__WORK TO COMPLETE__: From the session summary on user access to protected resources, extract the passage from "This session examined" up to and including "in an email.".

This session examined the many problems of a users identity, how that identity is established and how the user gains access to the protected resources they were looking for. The key theme was:

You shouldn't need a piece of string to navigate the internet

And yet in many cases the process of getting to a resource can be complicated and time consuming and many users get frustrated and give up.

At this point in the session Mark demonstrated the process of getting to an article through Shibboleth from a URL someone had sent to him in an email.

First click on the URL, select the PDF, get taken to a pay per view screen. Realise that you already have access and so select the tiny institutional login at the bottom of the screen. Skip over the username/password option and finally get to a list of countries, scroll to the bottom of this list, choose UK, enter details, website automatically takes back to the journal homepage and you have to find the article all over again.

He suggested ways that publishers can improve these processes. For example, how does the real-estate on your login screen divide? Is it a large individual login box, as in the example, with a small institutional option off to one side? Test how these choices affect abandonment throughout the process. Make the user journeys as simple as possible for as many users as possible. Remove the need for the string, journal sites should not be a labyrinth.

Dataset entries
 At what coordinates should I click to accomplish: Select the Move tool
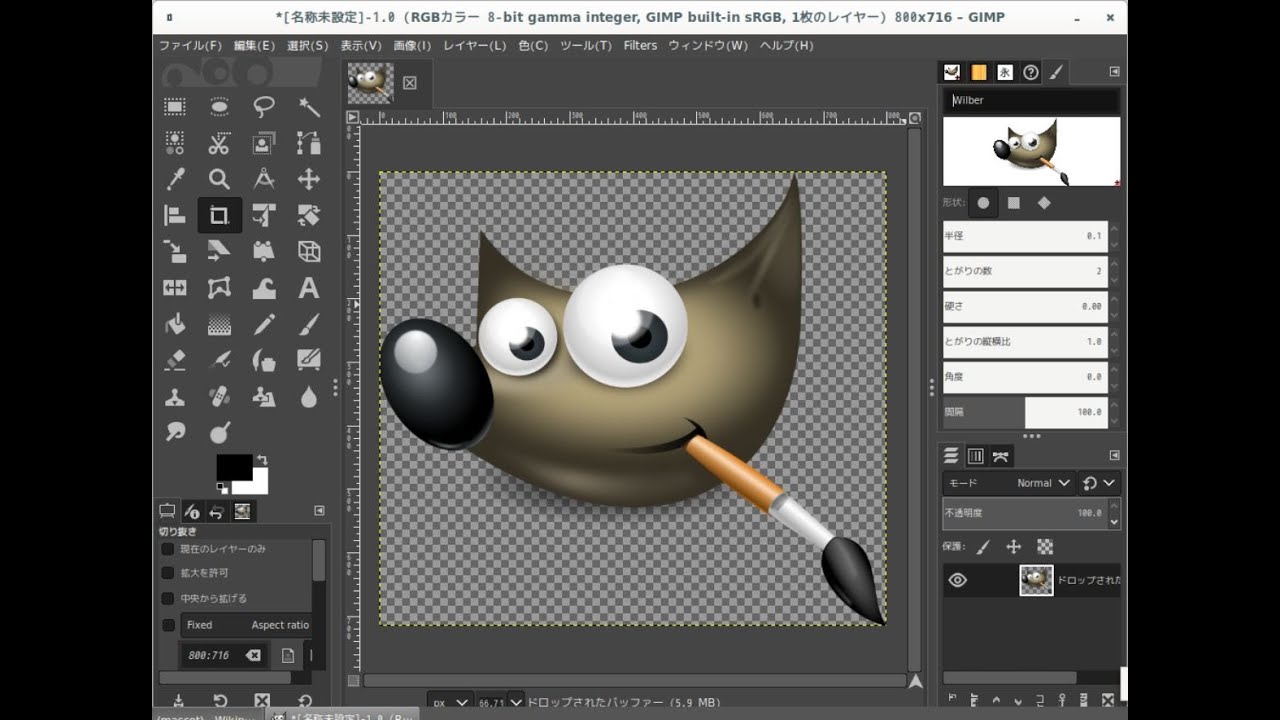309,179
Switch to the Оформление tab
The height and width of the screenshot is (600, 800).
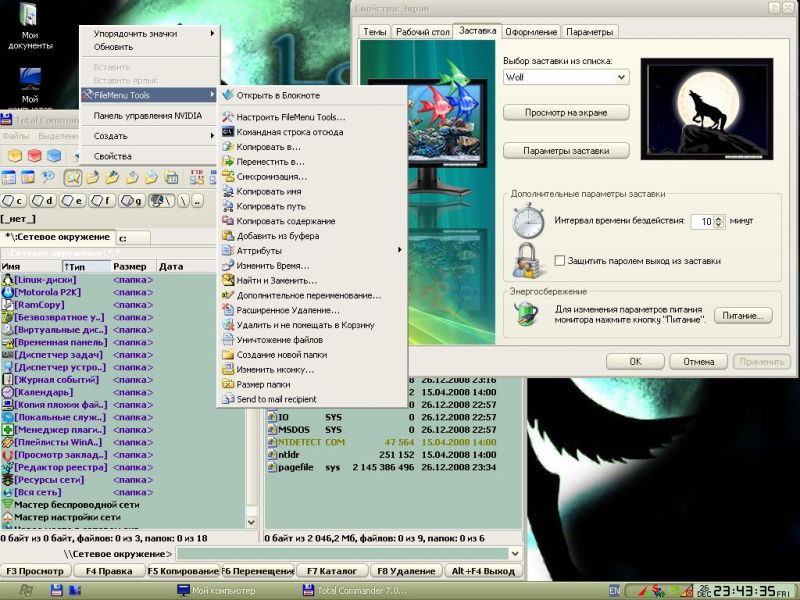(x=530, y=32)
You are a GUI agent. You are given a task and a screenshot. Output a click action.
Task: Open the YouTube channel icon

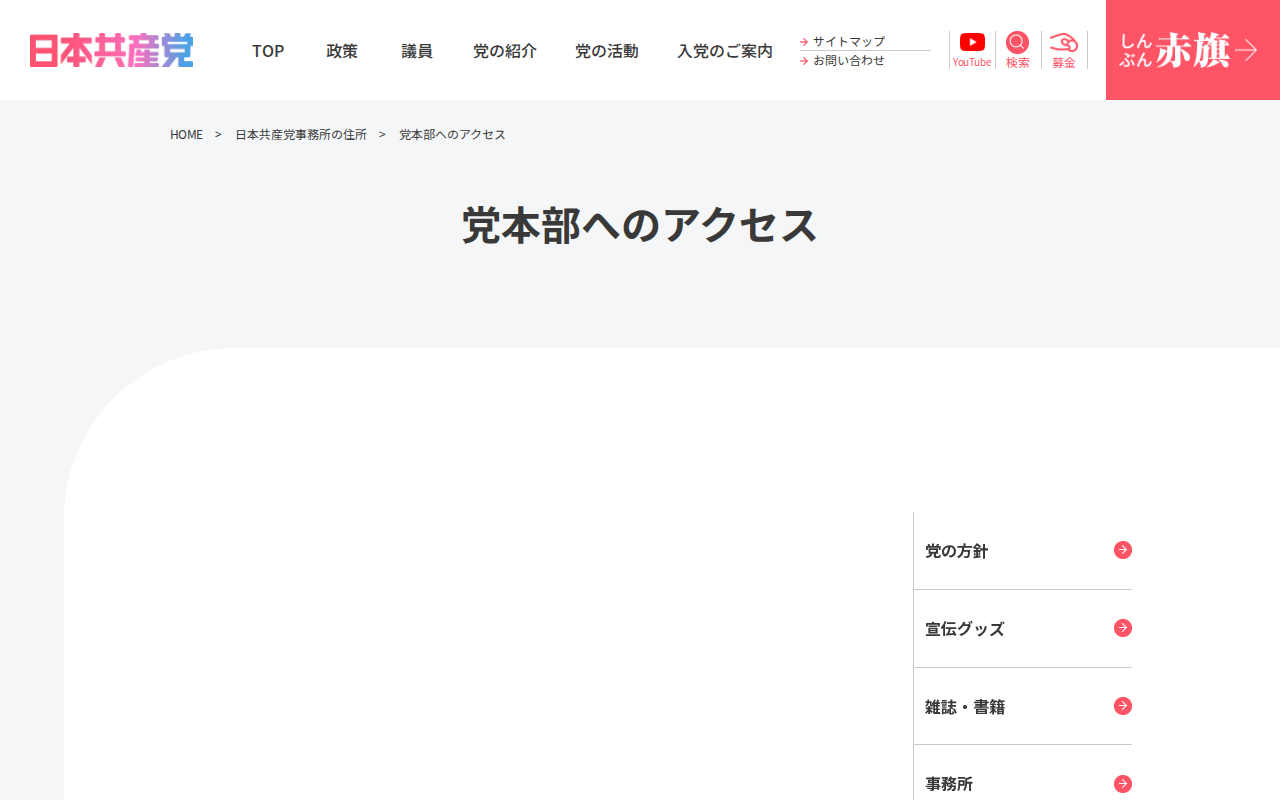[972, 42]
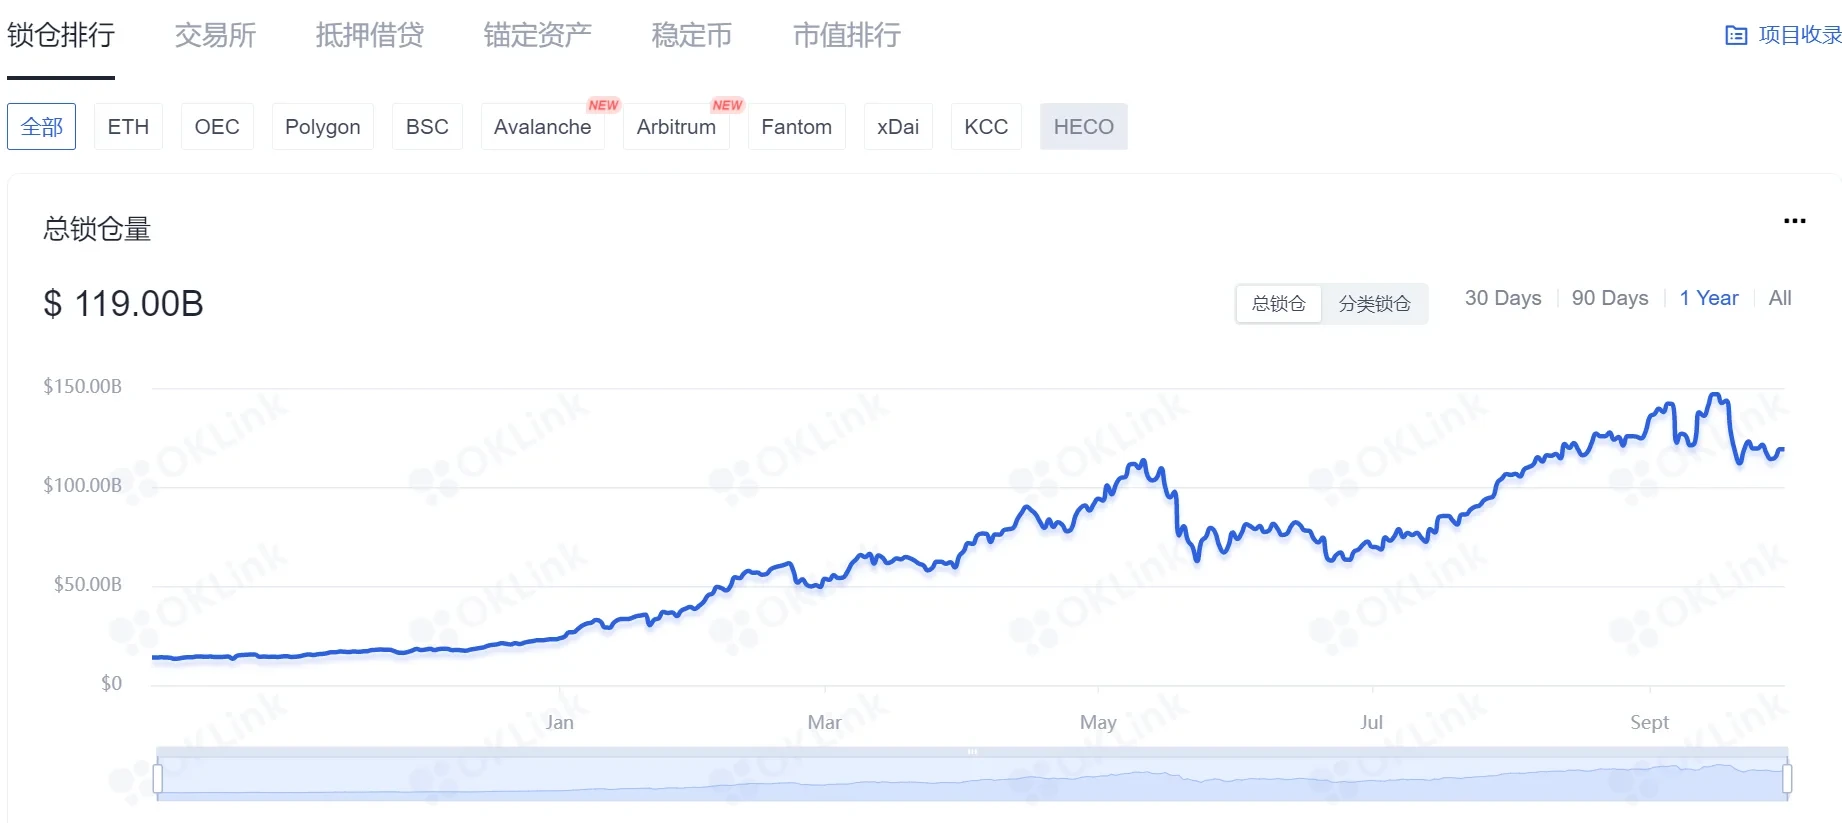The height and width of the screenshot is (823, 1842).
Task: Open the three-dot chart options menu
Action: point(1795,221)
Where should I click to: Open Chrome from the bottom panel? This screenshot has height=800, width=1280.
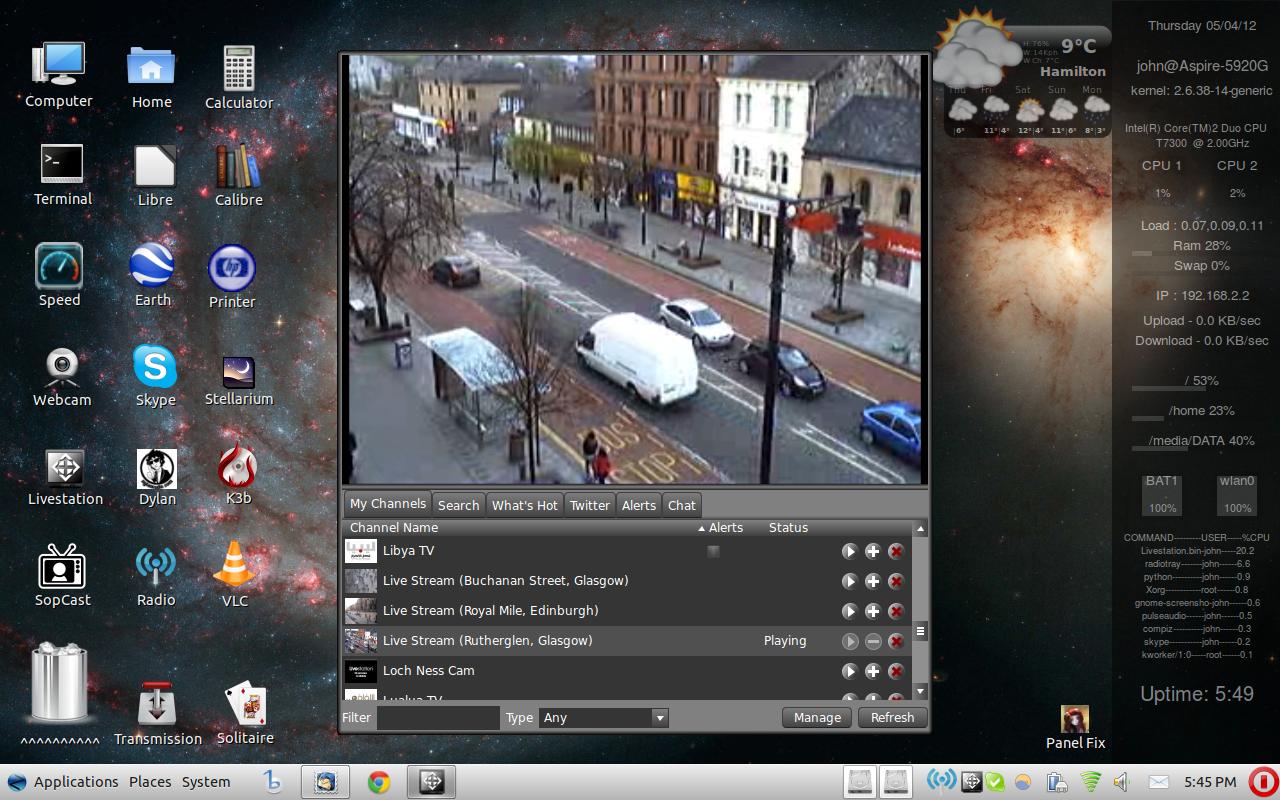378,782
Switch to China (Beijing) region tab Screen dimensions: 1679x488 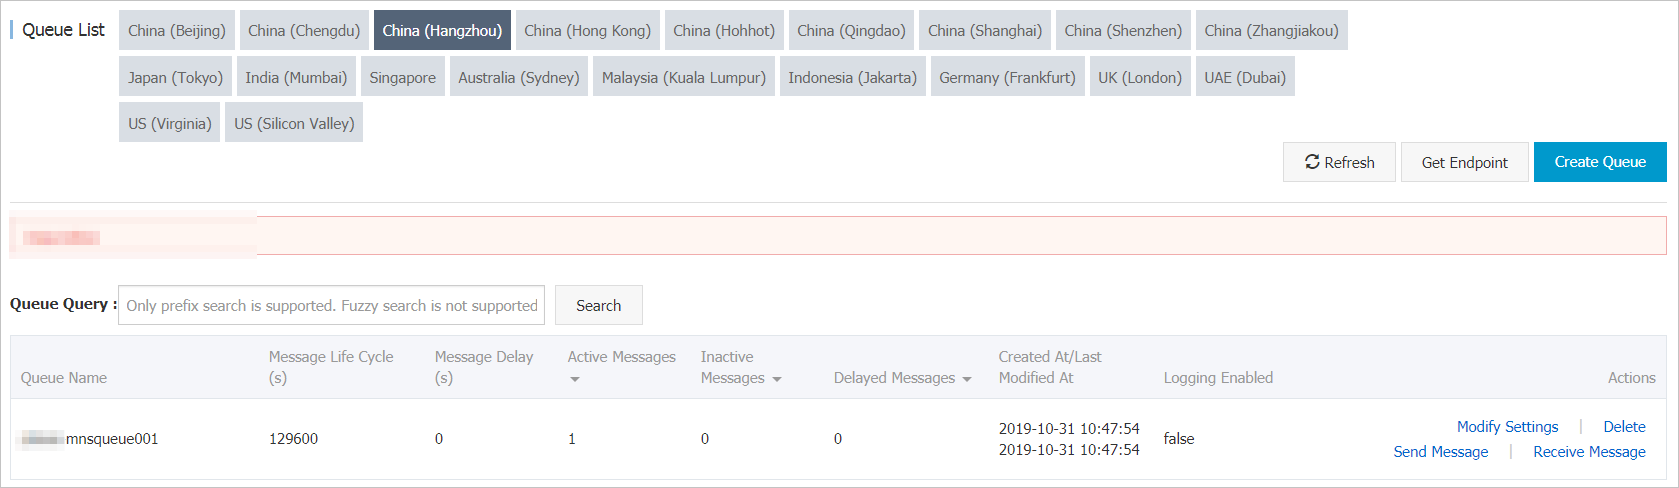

__SOLUTION TO THIS TASK__:
This session examined the many problems of a users identity, how that identity is established and how the user gains access to the protected resources they were looking for. The key theme was:

You shouldn't need a piece of string to navigate the internet

And yet in many cases the process of getting to a resource can be complicated and time consuming and many users get frustrated and give up.

At this point in the session Mark demonstrated the process of getting to an article through Shibboleth from a URL someone had sent to him in an email.